PFI: Firm denies blame for failed £20m police station bill talks
Dyfed-Powys Police have failed in a bid to cut an annual bill of £700,000 for a station that is closed to the public, the BBC has learned.
The Ammanford station is costing Dyfed-Powys Police nearly a fifth of its property management budget under a £20m private finance initiative (PFI) deal.
The firm which built it - T Richard Jones Betws (TRJ) - denies blame for the failure of talks to cut the bill.
The station is closed to the public as part of force-wide budget cutbacks.
End Quote Christopher Salmon Dyfed-Powys Crime Commissioner
What we've ended up with somehow is a state-of-the-art police station in the wrong place for the wrong price”
Opened in 2001, Ammanford police station was built under a PFI deal agreed between the then Dyfed-Powys Police Authority and local building firm TRJ.
Under the terms of the agreement, approved by the Home Office, TRJ used their own resources to build the station with the force agreeing to pay an annual fee to use the building and to pay for its maintenance.
The station cost TRJ around £2.7m to build, which they funded via a bank loan.
The agreement between Dyfed-Powys Police and TRJ sees the police force paying on average £700,000 a year for the building over 30 years.
The figure represents 18% of the force's estates budget, compared to 19% in rate payments and 23% on energy bills.
By the end of the 30-year deal, the station could end up costing Dyfed Powys Police an estimated £21.7m, depending on inflation.
DYFED-POWYS POLICE ESTATES BUDGET BREAKDOWN
- Energy: 23%
- Rates: 19%
- Ammanford station: 18%
- Cleaning/Refuse: 16%
- Maintenance: 11%
- Other: 13%
Source: Dyfed-Powys Police
The payments are made to a company related to TRJ called Dolef Cyfyngedig, which is run by the same directors.
Despite the expense, Ammanford is one of several Dyfed-Powys police stations where the front desk has been closed to the public as a cost-saving measure.
Instead, the only public access to police station facilities in Ammanford is at a mobile van in a local car park for four hours on Tuesdays and Fridays.

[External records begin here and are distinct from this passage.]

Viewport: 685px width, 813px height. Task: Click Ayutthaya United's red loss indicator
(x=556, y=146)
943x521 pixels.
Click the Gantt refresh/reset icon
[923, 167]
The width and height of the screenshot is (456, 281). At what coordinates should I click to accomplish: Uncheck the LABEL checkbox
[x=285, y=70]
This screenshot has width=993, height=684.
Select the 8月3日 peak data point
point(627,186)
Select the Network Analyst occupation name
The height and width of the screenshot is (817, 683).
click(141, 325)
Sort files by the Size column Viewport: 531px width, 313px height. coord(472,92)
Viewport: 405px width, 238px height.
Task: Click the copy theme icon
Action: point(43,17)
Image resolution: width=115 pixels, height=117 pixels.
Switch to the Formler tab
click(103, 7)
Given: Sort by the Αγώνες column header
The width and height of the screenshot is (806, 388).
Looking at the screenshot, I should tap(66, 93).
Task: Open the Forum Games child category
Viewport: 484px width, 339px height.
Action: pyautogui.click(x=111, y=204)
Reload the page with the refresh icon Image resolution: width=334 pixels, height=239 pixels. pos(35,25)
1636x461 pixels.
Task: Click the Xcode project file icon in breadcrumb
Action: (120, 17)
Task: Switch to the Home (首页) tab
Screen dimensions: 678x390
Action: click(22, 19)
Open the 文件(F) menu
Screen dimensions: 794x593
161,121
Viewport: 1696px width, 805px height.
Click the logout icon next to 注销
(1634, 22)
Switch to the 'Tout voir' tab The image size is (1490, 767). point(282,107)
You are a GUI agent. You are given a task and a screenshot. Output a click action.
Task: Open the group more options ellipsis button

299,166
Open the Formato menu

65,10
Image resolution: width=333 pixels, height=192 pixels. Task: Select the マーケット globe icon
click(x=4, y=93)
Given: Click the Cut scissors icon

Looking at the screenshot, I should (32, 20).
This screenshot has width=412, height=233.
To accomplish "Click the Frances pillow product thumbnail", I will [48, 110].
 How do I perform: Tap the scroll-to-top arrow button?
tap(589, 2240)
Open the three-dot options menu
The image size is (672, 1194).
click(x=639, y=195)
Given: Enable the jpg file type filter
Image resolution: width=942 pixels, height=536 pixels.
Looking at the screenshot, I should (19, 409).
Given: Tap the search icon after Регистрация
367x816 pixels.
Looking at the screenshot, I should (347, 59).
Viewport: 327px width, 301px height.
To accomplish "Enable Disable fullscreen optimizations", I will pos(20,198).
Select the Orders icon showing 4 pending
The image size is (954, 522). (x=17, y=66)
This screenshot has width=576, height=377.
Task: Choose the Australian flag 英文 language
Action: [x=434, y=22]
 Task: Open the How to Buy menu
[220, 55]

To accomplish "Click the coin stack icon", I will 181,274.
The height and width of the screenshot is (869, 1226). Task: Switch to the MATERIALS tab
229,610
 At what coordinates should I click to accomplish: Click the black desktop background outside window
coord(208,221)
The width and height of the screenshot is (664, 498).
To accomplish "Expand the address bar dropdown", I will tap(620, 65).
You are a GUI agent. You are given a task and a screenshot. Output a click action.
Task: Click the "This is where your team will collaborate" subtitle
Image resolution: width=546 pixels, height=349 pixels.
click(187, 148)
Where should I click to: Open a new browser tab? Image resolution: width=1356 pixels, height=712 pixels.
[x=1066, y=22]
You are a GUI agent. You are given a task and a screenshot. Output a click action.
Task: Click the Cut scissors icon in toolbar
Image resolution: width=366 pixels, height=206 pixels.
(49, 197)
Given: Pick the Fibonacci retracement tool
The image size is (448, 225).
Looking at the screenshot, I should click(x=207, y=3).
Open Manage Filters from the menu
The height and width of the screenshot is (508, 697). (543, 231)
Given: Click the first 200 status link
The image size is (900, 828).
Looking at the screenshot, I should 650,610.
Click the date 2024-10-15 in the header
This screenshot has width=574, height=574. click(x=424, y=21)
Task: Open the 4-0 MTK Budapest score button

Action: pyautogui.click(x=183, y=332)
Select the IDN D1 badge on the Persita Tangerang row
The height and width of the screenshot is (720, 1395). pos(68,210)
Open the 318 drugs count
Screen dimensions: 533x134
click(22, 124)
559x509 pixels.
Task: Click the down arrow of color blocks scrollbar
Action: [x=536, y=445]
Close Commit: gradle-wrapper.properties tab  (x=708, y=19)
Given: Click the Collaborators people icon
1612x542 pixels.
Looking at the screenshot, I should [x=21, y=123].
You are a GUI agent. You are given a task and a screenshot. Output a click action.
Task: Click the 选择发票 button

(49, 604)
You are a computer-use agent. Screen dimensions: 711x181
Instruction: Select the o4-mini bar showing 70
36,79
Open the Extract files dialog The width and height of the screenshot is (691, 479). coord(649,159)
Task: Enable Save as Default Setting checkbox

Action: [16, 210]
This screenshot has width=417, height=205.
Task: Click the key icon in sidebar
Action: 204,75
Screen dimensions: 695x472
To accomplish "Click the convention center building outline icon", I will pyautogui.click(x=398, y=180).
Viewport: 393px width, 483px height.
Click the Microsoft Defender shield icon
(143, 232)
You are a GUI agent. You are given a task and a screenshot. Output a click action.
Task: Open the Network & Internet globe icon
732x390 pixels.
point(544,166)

"I know I've inherited it and I know it's very expensive and it takes up a lot of my estates budget," said Dyfed-Powys Police and Crime Commissioner, Christopher Salmon.
"I know that what we've ended up with somehow is a state-of-the-art police station in the wrong place for the wrong price.
"It's deeply disappointing and particularly frustrating when obviously the police service is facing tough financial times as many public services are, we have this contract that we appear to be tied into that does cost us a lot of money."
But an investigation by BBC Wales has discovered that representatives from Dyfed-Powys Police and the then police authority met on more than one occasion with representatives of TRJ last year to try and renegotiate the terms of the deal.
Those negotiations were unsuccessful.
Speaking publicly about the deal for the first time TRJ and Dolef director Owain Jones denied they were to blame for the failure of the talks.Fund 'obligations'
He also says that Dyfed-Powys Police set the terms of the contract.
"Because there is bank funding involved with the project it is not easy to renegotiate the deal," explained Mr Jones.
"We went back to the funders who have provided information that has been passed on to Dyfed-Powys with regards to the costs of their request for any renegotiation of their repayments.
STATION PFI COSTS 2012-17
- 2012-13: £675,000
- 2013-14: £683,000
- 2014-15: £691,000
- 2015-16: £699,000
- 2016-17: £707,000
- TOTAL by 2032: £21.7m
Source: Home Office
"We have a contractual obligation with Dyfed-Powys and we're always available to meet with them and answer any of their requests.
"It was Dyfed-Powys that set the contract and we had to employ advisors then on our side to agree the contract."
As the new commissioner, Mr Salmon said he would make sure that "no stone is unturned" to see if the issue can be addressed in the future.
Acting Chief Constable Jackie Roberts acknowledged that the Ammanford station is "too costly" and "does not provide the public with value for money".
"In recent years my predecessor, Mr Ian Arundale, met with the contractors in an effort to renegotiate the terms of the contract," confirmed Ms Roberts.
"However, this proved unsuccessful and currently there is no basis upon which we can seek to vary the terms of the contract in the absence of the agreement of the contractors."
A Home Office spokesman said: "The funding for this PFI was agreed under a previous administration following an application by Dyfed-Powys Police Authority."